Currently, he is working to combine those interests with a trip to Israel next month, in the hopes of forging strong academic relationships between Rutgers and Israeli universities.
“The whole world is interrelated, and Rutgers should be part of the global scene,” said Miller, who retired in 2001 as executive vice president and general counsel of Pfizer Inc. “Rutgers has a lot to offer, with tremendous knowledge in agriculture, civil law, civil rights, and anti-terrorism.
“It seems the time is right to move forward in the global arena.

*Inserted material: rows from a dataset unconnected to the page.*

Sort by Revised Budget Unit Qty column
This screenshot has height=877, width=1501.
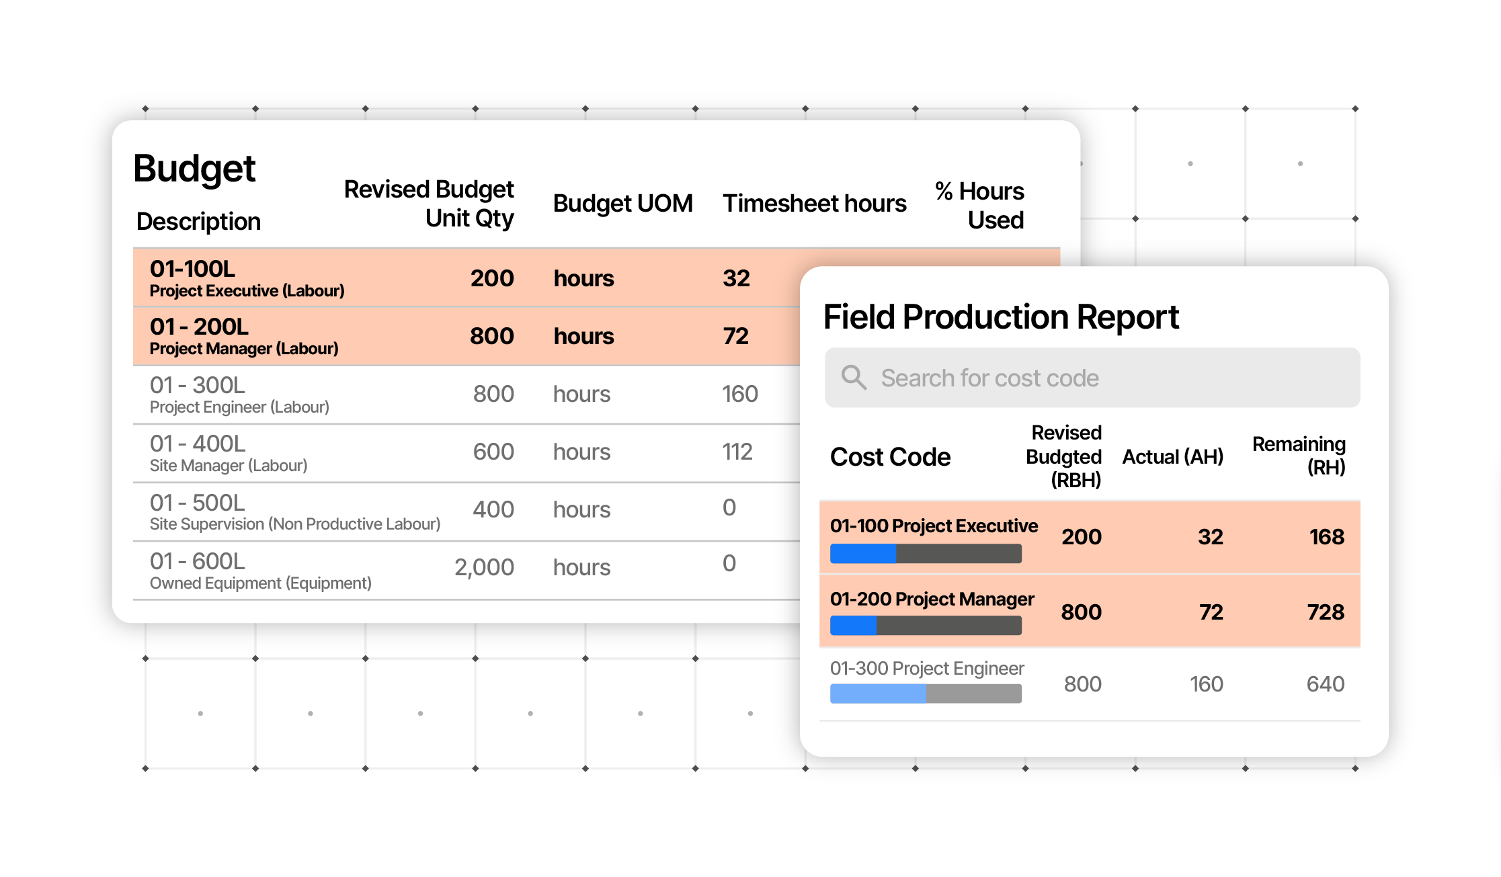(428, 203)
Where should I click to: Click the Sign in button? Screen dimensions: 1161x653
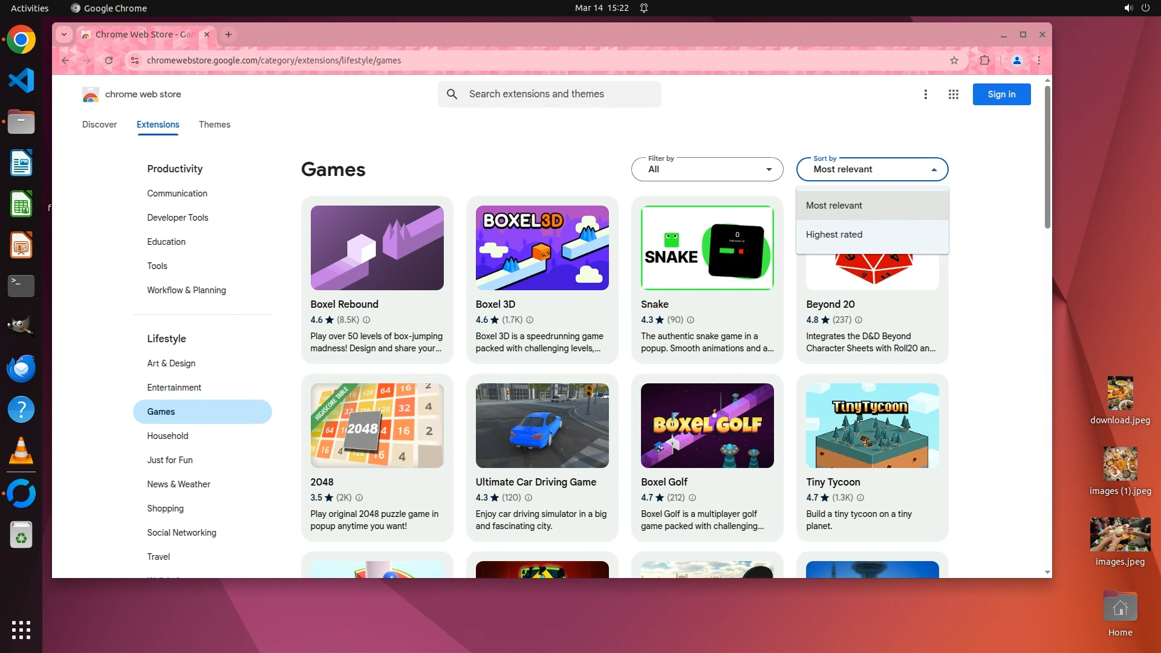1001,94
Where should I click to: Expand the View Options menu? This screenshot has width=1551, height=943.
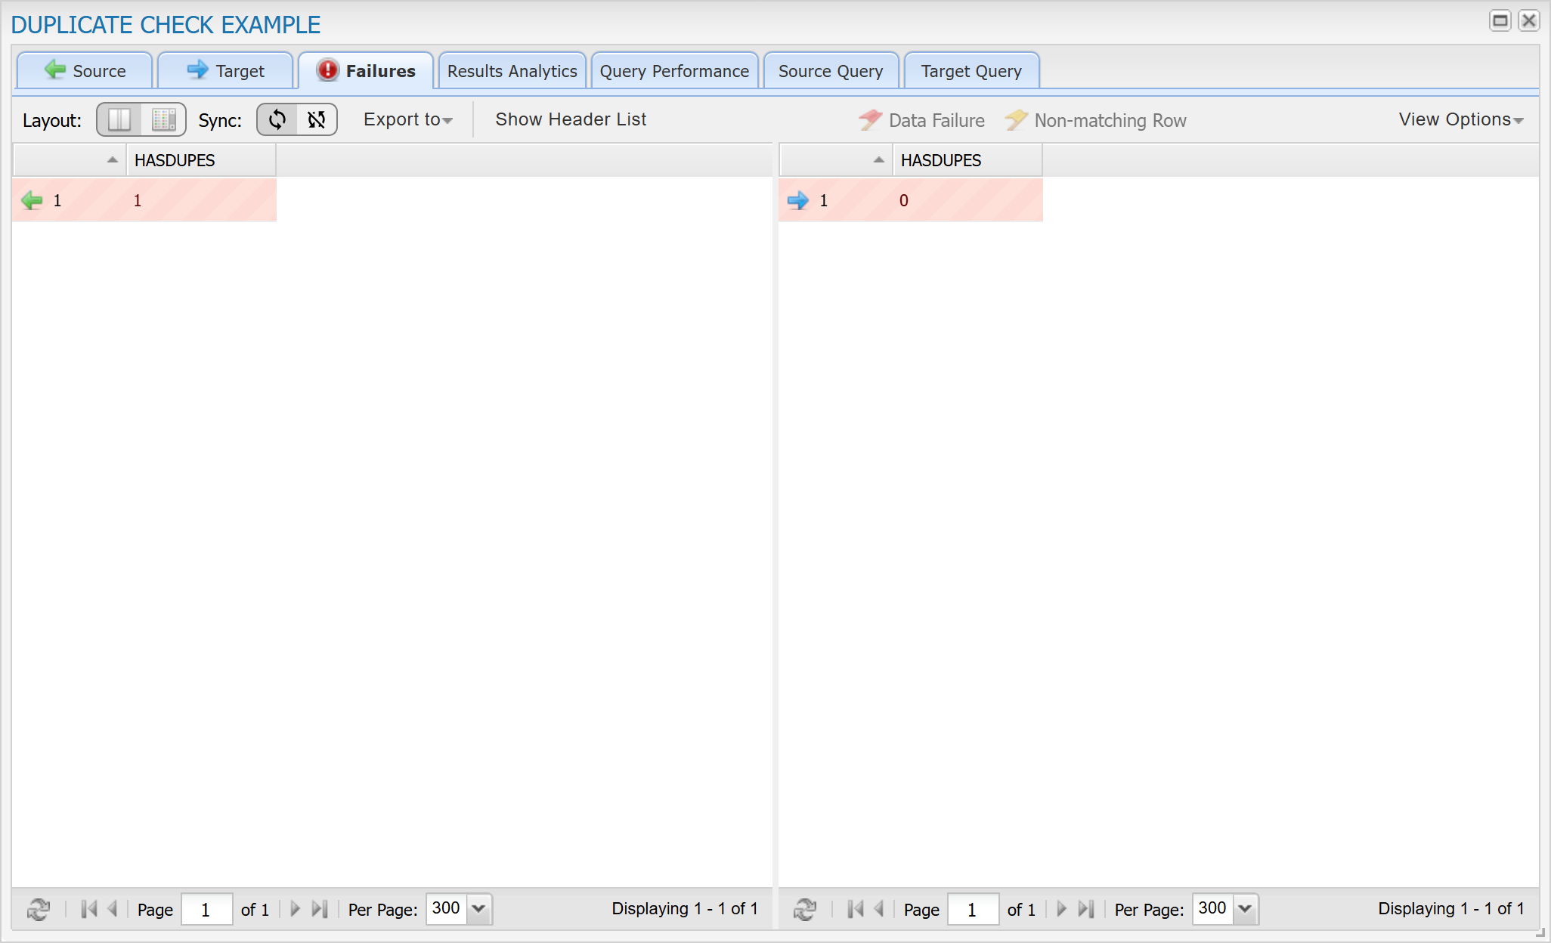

Between March 4 and 7, Miller and his traveling companions, Rutgers Law School dean John Farmer and former dean Stuart Deutsch, will visit the campuses at the Interdisciplinary Center Herzliya; the Arava Institute for Environmental Studies; the Minerva Center for Human Rights at The Hebrew University; and Ben-Gurion, Haifa, and Tel Aviv universities.
(Both Rutgers School of Law-Newark and its School of Social Work have taken part in exchanges with Ben-Gurion University of the Negev, in efforts partly facilitated by various state Jewish federations.)
“The objective is to set up joint programs, joint studies, joint papers, and, hopefully, exchanges of students and professors as a way of producing the best of both institutions,” Miller told NJJN.
“There is a lot they can teach us and a lot we can teach them, and hopefully we could come up with papers that would be a major force for the world to understand,” he said. “We will be extremely focused and extremely busy.”
In addition, the three men hope to meet with Israeli President Shimon Peres, who was Israel’s prime minister when Miller served on the board of the American Israel Public Affairs Committee. Peres, said Miller, “used to speak about global initiatives with students working together and professors working together.”
Miller’s affinity for Israel and Jewish causes is a strong one. In addition to chairing AIPAC’s executive committee and its northeast region, he is a board member of the Jewish Theological Seminary and a former president of the American Jewish Congress.
He received the 1999 Shaare Zedek Medical Center “Jerusalem Humanitarian Award” and the 2001 JTS “Louis Marshall Award.”
He resides in West Orange and is a member of Temple Beth Shalom in Livingston.